* **RECORDS SUPPLIED**:
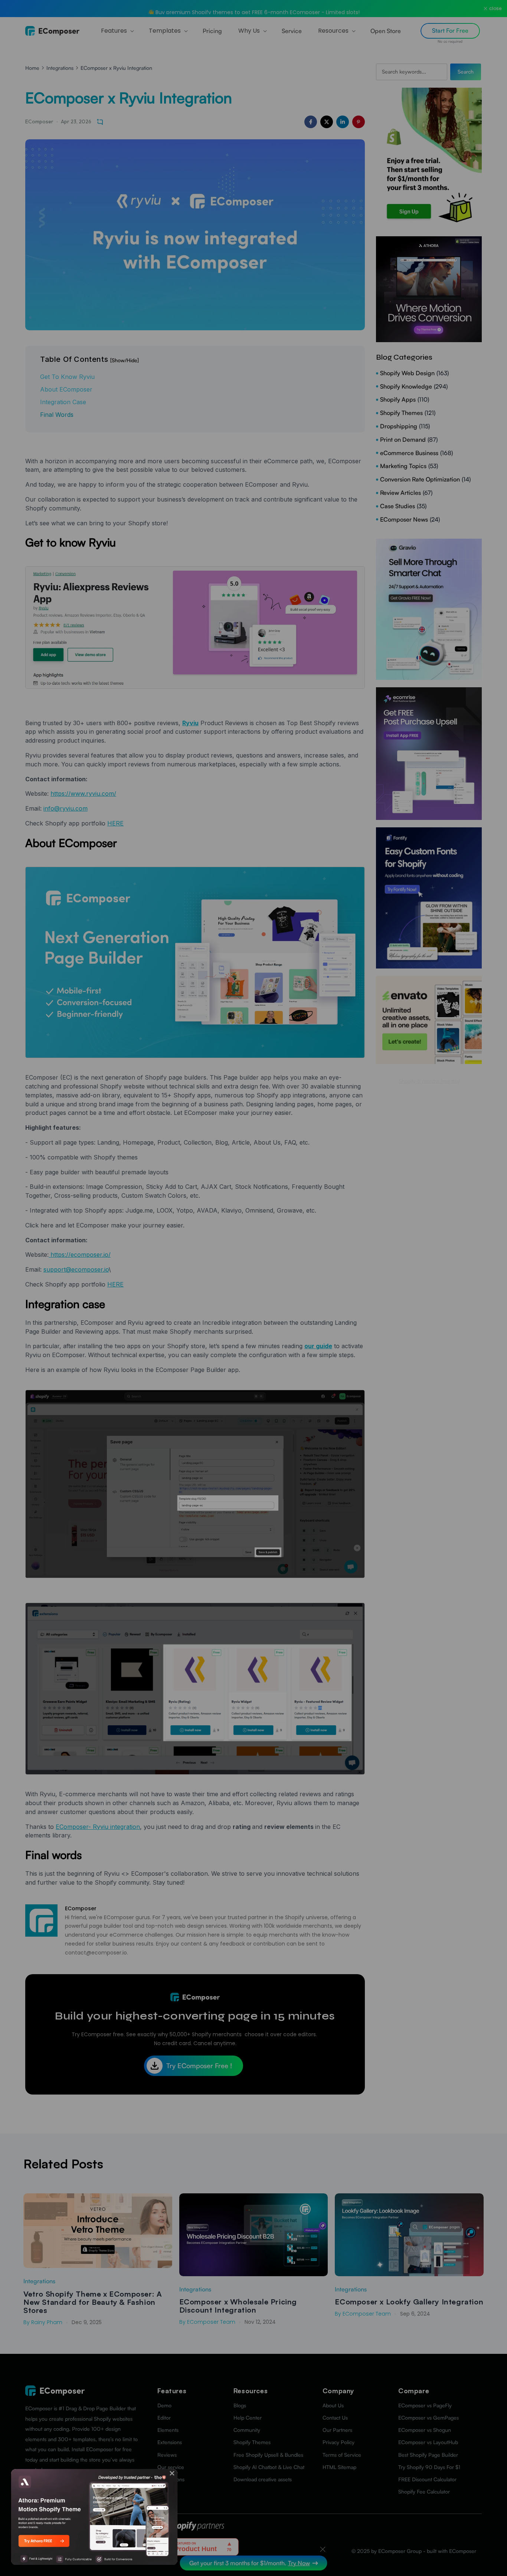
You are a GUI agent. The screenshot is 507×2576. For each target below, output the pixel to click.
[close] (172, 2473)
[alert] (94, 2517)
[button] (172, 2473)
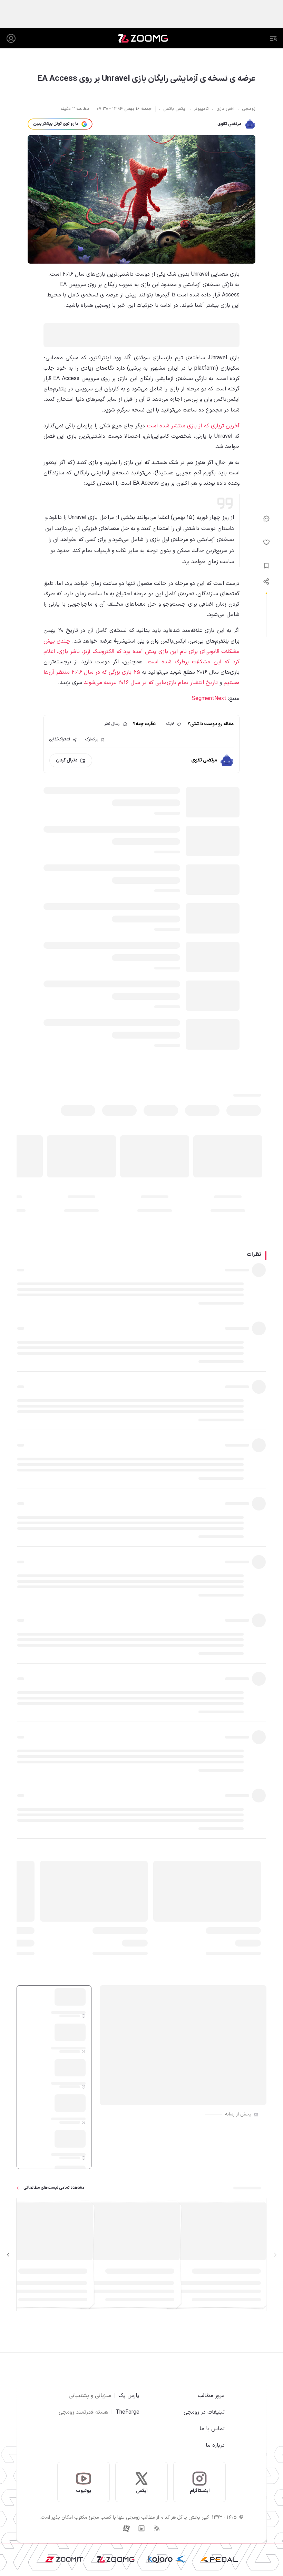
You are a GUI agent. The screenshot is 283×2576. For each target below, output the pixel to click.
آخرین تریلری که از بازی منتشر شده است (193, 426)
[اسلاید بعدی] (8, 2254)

* **TASK DETAILS**: Go through the entries above and copy every line containing "each".

* **YOUR SOLUTION**:
You are a GUI agent. The screenshot is 507×2576. For each target below, output the pixel to click.
You are a GUI agent. The screenshot is 283×2576. For each target below, output the pixel to click.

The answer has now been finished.